The elimination of federal funding would be a devastating blow, Esplin says, with $2.8 million a year coming into the state for KUED, KBYU and the six public radio stations.
- THE MONEY goes directly into programs as "community service grants," in the case of KUED into such fare as "Civic Dialogue" and the statehood documentary the station is completing, and election services. The state public learning channel also would be affected.
Christensen says the first question in the debate over the future of public TV is whether our society wants to have all its media driven by market forces. "I think that is the issue that most often gets blurred. Public use of the airwaves is very much like use of the national parks - a public resource is set aside for public uses that would not otherwise be met by the marketplace."
Critics have suggested that public TV is no longer needed because cable television provides the same services. Christensen responds that the cable argument ignores that people have to pay for it. Furthermore, what kind of cable fare is available depends a lot on where you live. "And cable doesn't take up the slack except in the most popular program genres, like mystery dramas, and then these are interrupted any number of times with commercials, whereas in public TV they are aired commercial-free."
Esplin says that people who carp that public television reaches an elite audience just haven't done their homework. "Nationally and locally the audience is a mirror image of the public.

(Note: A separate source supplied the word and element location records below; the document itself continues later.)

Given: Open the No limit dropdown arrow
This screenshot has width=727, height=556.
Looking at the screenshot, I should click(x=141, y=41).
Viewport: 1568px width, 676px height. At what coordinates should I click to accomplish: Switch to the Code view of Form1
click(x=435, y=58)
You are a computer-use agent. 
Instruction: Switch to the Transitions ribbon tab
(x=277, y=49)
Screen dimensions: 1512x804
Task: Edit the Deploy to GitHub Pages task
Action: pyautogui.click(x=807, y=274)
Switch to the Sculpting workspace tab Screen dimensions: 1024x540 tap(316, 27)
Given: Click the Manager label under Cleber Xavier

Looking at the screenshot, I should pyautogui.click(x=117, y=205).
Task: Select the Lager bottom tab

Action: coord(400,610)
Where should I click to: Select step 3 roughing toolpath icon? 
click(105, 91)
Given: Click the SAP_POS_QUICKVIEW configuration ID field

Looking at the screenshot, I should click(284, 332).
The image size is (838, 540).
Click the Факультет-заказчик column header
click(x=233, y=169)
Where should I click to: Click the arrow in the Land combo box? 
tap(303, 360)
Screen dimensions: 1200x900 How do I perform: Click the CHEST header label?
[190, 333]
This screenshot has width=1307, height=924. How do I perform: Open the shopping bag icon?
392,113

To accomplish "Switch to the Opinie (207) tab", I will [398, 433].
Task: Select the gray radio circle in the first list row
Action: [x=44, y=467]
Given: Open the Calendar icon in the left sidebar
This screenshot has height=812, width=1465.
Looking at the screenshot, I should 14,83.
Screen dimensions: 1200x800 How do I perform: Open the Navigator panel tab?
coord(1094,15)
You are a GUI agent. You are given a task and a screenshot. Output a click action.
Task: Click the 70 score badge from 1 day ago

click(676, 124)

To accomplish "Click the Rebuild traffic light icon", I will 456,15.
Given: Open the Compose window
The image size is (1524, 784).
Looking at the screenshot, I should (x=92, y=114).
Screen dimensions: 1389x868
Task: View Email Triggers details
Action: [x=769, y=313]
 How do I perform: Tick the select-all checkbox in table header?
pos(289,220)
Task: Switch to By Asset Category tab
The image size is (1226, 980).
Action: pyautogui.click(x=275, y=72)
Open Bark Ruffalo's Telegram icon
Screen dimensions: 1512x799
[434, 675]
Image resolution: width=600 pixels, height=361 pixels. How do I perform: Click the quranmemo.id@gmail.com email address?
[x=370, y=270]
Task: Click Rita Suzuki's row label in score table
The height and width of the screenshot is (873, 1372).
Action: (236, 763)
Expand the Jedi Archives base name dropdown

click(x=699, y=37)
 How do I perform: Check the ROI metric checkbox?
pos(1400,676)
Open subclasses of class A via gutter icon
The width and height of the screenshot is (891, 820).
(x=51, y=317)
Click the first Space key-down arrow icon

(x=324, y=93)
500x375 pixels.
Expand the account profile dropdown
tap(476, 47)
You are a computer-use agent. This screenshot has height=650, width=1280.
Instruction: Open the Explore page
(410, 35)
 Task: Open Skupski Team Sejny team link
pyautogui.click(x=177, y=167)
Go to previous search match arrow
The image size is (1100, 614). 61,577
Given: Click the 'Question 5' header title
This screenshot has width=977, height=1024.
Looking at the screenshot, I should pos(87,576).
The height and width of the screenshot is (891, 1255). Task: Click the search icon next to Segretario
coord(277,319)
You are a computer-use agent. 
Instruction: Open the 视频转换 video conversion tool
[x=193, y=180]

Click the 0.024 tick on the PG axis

It is true that the most visible programs are those that appeal to an upscale audience, but some like `Sesame Street' draw larger audiences from low-income groups.
"Compared to the networks, our audience is small. But in comparison with cable, we are enormous," Esplin says. KUED reaches 600,000 people a week.
- "THERE ARE FINE PROGRAMS on cable, but you don't find `The Civil War' there, or `MacNeil-Lehrer' or `Sesame Street.' The reason is that they have a profit motive. That's not necessarily bad, but some things just don't play well in the market that are of value, and public TV does and will continue to do them. We need public TV for the same reason we need public schools or public libraries or public museums."
Esplin and his staff met with Sen. Robert Bennett, R-Utah, and aides to the other members of the congressional delegation last week to describe what the University of Utah public station is doing with its federal money. Bennett was a cosponsor of the CPB reauthorization bill and Sen. Orrin Hatch, R-Utah, also has been a consistent supporter of public broadcasting.
Christensen says he would be surprised if the CPB were axed, but thinks it likely some changes will be made in its scope and mandate. "It would be a shame if the federal government were to back out of what has been an extraordinarily successful partnership with states and corporations," he says.